*The request:*
Copy out every line of the material below word for word.
#### Raw data
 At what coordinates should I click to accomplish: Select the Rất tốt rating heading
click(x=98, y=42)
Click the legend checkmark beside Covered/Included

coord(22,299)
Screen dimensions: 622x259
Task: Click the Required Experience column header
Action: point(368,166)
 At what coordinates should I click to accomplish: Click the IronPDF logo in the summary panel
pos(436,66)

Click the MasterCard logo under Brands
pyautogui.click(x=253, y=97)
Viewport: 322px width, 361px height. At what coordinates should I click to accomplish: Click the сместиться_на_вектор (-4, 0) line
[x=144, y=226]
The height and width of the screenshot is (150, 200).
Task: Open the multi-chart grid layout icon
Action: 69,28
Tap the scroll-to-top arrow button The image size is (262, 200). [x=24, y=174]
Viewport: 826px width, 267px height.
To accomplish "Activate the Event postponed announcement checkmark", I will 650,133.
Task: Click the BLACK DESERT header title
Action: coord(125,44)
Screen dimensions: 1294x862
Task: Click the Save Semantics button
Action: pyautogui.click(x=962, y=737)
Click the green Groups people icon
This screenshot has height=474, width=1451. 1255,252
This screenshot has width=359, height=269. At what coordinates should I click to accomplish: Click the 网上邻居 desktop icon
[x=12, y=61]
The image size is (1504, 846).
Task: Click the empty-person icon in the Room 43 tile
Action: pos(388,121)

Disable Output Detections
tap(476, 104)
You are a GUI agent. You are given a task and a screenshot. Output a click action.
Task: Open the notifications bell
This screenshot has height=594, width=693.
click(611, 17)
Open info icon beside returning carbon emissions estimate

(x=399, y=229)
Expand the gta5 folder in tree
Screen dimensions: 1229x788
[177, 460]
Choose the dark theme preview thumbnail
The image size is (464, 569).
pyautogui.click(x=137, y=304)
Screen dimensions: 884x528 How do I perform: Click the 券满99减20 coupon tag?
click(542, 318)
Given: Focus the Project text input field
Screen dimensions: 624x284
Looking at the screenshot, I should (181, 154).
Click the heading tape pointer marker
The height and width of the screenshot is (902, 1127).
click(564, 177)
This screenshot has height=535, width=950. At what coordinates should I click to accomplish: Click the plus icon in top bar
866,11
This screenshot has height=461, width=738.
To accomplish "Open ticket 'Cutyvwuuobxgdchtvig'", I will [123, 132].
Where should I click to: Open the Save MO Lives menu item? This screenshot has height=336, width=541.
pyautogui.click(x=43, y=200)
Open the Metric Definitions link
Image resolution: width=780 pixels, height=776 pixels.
########
*Reply to the exercise:*
 At what coordinates should I click to accomplish: Select the Rất tốt rating heading
click(x=98, y=42)
Click the legend checkmark beside Covered/Included

coord(22,299)
Screen dimensions: 622x259
Task: Click the Required Experience column header
Action: point(368,166)
 At what coordinates should I click to accomplish: Click the IronPDF logo in the summary panel
pos(436,66)

Click the MasterCard logo under Brands
pyautogui.click(x=253, y=97)
Viewport: 322px width, 361px height. At what coordinates should I click to accomplish: Click the сместиться_на_вектор (-4, 0) line
[x=144, y=226]
The height and width of the screenshot is (150, 200).
Task: Open the multi-chart grid layout icon
Action: 69,28
Tap the scroll-to-top arrow button The image size is (262, 200). [x=24, y=174]
Viewport: 826px width, 267px height.
To accomplish "Activate the Event postponed announcement checkmark", I will 650,133.
Task: Click the BLACK DESERT header title
Action: coord(125,44)
Screen dimensions: 1294x862
Task: Click the Save Semantics button
Action: pyautogui.click(x=962, y=737)
Click the green Groups people icon
This screenshot has height=474, width=1451. 1255,252
This screenshot has width=359, height=269. At what coordinates should I click to accomplish: Click the 网上邻居 desktop icon
[x=12, y=61]
The image size is (1504, 846).
Task: Click the empty-person icon in the Room 43 tile
Action: pos(388,121)

Disable Output Detections
tap(476, 104)
You are a GUI agent. You are given a task and a screenshot. Output a click action.
Task: Open the notifications bell
This screenshot has height=594, width=693.
click(611, 17)
Open info icon beside returning carbon emissions estimate

(x=399, y=229)
Expand the gta5 folder in tree
Screen dimensions: 1229x788
[177, 460]
Choose the dark theme preview thumbnail
The image size is (464, 569).
pyautogui.click(x=137, y=304)
Screen dimensions: 884x528 How do I perform: Click the 券满99减20 coupon tag?
click(542, 318)
Given: Focus the Project text input field
Screen dimensions: 624x284
Looking at the screenshot, I should (181, 154).
Click the heading tape pointer marker
The height and width of the screenshot is (902, 1127).
click(564, 177)
This screenshot has height=535, width=950. At what coordinates should I click to accomplish: Click the plus icon in top bar
866,11
This screenshot has height=461, width=738.
To accomplish "Open ticket 'Cutyvwuuobxgdchtvig'", I will [123, 132].
Where should I click to: Open the Save MO Lives menu item? This screenshot has height=336, width=541.
pyautogui.click(x=43, y=200)
Open the Metric Definitions link
Image resolution: width=780 pixels, height=776 pixels.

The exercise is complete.